Abstract

Silica-based stimuli-responsive nanomaterials have attracted significant attention in the field of drug delivery because they can achieve controlled release of anticancer drugs. For this, a gatekeeper is usually used, thus avoiding unwanted leakage at pH 7.4, while modulating the release under more acidic pH conditions in the tumor cell microenvironment. To optimize the efficiency of these nanostructures, it is crucial to study the release kinetics of anticancer drugs, predict their behavior, and modify the transport process mechanism. In the present study, we synthesized and characterized two types of pH-responsive mesoporous silica nanocarriers, which have transferrin conjugates on the surface serving as a gatekeeper. One nanocarrier was a conventional mesoporous silica nanoparticle (MSN) with transferrin attached through a pH-sensitive linker (MSN-Tf), while the other had a pH-sensitive diimine bridge in its framework, giving it degradable characteristic (dMSN-Tf).
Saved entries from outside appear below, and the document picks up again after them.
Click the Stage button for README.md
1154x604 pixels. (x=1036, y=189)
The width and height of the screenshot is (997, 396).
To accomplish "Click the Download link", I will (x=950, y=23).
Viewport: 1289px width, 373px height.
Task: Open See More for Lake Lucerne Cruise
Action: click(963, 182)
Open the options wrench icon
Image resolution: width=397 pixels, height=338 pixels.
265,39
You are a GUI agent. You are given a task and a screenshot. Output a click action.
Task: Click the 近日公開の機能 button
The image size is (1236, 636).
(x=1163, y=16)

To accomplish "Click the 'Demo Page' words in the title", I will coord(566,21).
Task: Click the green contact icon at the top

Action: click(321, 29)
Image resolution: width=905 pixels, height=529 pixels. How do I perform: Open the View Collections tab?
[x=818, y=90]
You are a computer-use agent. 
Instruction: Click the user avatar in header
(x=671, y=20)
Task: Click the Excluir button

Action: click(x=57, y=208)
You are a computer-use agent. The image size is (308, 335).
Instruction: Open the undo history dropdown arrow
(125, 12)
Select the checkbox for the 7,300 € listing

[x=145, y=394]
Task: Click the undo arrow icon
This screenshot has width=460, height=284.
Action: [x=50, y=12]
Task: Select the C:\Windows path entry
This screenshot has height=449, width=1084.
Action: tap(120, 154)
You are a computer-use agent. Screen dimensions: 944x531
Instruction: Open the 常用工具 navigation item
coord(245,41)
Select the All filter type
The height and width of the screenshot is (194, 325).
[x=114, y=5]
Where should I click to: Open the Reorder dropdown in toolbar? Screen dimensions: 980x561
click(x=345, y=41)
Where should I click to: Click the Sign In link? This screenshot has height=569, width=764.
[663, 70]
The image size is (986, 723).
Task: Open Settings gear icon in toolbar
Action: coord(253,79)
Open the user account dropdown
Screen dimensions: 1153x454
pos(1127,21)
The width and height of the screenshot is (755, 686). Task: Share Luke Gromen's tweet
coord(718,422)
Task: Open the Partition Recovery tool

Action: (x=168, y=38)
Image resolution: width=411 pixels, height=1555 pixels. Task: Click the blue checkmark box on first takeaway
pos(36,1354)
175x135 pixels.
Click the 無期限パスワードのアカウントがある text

The use of conventional mathematical models and a three-parameter model that considers the drug-matrix interaction allowed the evaluation and elucidation of the different mechanisms involved in the kinetics of doxorubicin release from both materials at pH 7.4 and pH 5.0. The change in the kinetics of doxorubicin release from zero-order to first-order when it is in a degradable system such as dMSN-Tf, can be very useful for rapid drug delivery in acidic media such as inside cancer cells. Cell viability experiments in lung cancer cell lines A549 and H1299, showed enhanced anticancer activity by the nanomaterial with the pH-sensitive framework compared to the material that has a pH-sensitive linker. Overall, these findings provide important insights for optimizing the delivery of anticancer drugs.